Sidemount diving with two cylinders helps resolve stability and streamlining issues, and ensures that a truly capable redundant supply of air is maintained.

Technical divers debate the pros and cons of independent cylinders versus isolated-manifold doubles. Back-mounted manifold cylinders provide easy access to complete gas supplies, in the event of a regulator failure and shut-down. However, the manifold itself creates additional o-ring failure points and a failure in that component will deprive the technical diver of, at least, one-half of his remaining gas supply. Independent cylinders, when sidemounted, provide true gas redundancy, whilst offering access (via switching regulators between cylinders or feather breathing[13]) of all remaining gas.

  • Sidemount diver removes a cylinder on ascent.
    Sidemount diver removes a cylinder on ascent.
  • Sidemount diver using an adapted wing BCD (OMS Profile with 32lb Donut Wing and soft backplate)
    Sidemount diver using an adapted wing BCD (OMS Profile with 32lb Donut Wing and soft backplate)
  • Sidemount diver explores a wreck penetration.
    Sidemount diver explores a wreck penetration.
  • Sidemount diver partially removes (forward rotates) both primary cylinders to permit passage through a restriction in a wreck.
    Sidemount diver partially removes (forward rotates) both primary cylinders to permit passage through a restriction in a wreck.

History

The 1960s - UK sump diving

The concept of sidemounting cylinders originated from cave diving in the UK, during the 1960s. During 'dry' explorations of Wookey Hole, the River Axe and other underground systems, divers occasionally encountered submerged passages that blocked further exploration. These cavers began incorporating scuba equipment specifically to progress beyond underwater areas. However, because they operated in very confined spaces, and most exploration remained primarily 'dry', they began experimenting and improvising with extremely minimalist configurations, minimising bulk, allowing cylinders to be easily removed and replaced, and retaining the capacity to squeeze through the tightest restrictions.[10][14]

The nature of these 'dives' in cramped sumps did not prioritize the need for buoyancy control or underwater propulsion – so the bare minimum needed was a mask, a cylinder, a regulator, a method of attachment to the body and, only on rare occasions, a set of fins.[8]

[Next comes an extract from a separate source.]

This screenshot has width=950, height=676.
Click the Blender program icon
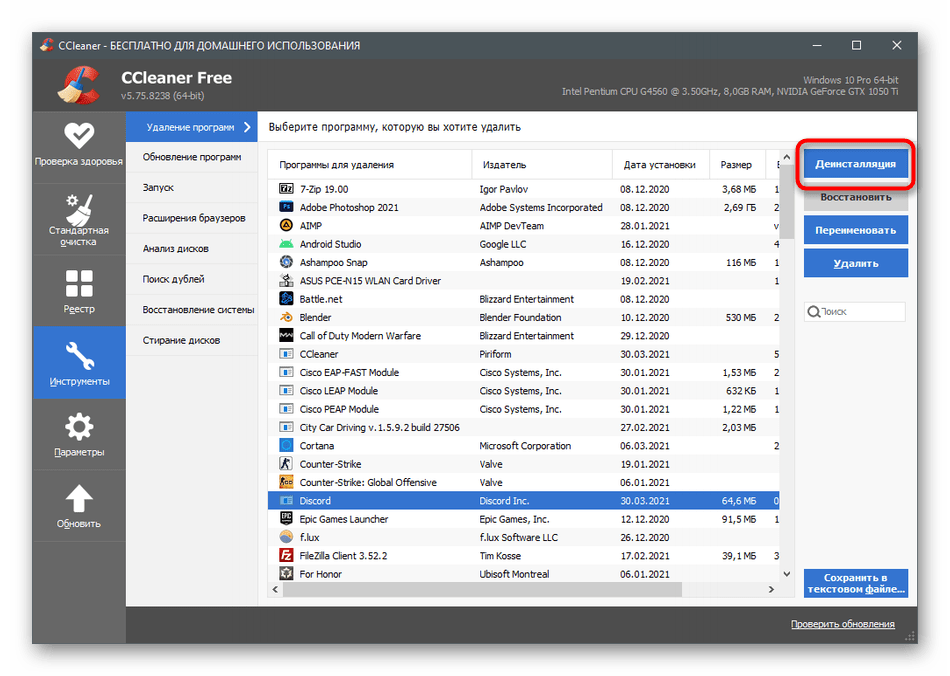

Many of these early sump explorers adopted an approach based upon a sturdy belt, with attached cam-band, that allowed a cylinder to be dropped in and carried alongside the outer thigh. This allowed them to crawl, or wriggle, through the dry cave sections, whilst presenting a secure method of attachment for passing through submerged areas.[8] Swimming efficiency, reduced water resistance, trim and buoyancy control were not generally required due to the nature of those caves. At the time, this approach to 'wet' cave exploration was generally called the 'English System'.[15]

The 1970s - Florida

During the 1970s the 'English system' began to be incorporated by American cave divers, operating in Florida.[8] Those cave systems were predominantly 'wet' and involved prolonged swimming with SCUBA; thus more emphasis was paid towards developing the diving performance of the system, in particular buoyancy and trim. Divers required buoyancy control devices for extended fining and began shifting the location of the cylinders from against the thigh, up to the armpit and against the torso.

These exploratory level cave divers began by making their own systems, using and adapting 'off-the-shelf' SCUBA equipment for their needs or creating configurations ‘from scratch’, based upon webbing harnesses and improvised bladders for buoyancy. One popular approach to improvised bladders was the MSR Dromedary hydration system (like a 'Camelbak'), which would be sewn or bolted to the rear of the harness and operated by orally inflating and deflating through the adapted 'drinking tube'.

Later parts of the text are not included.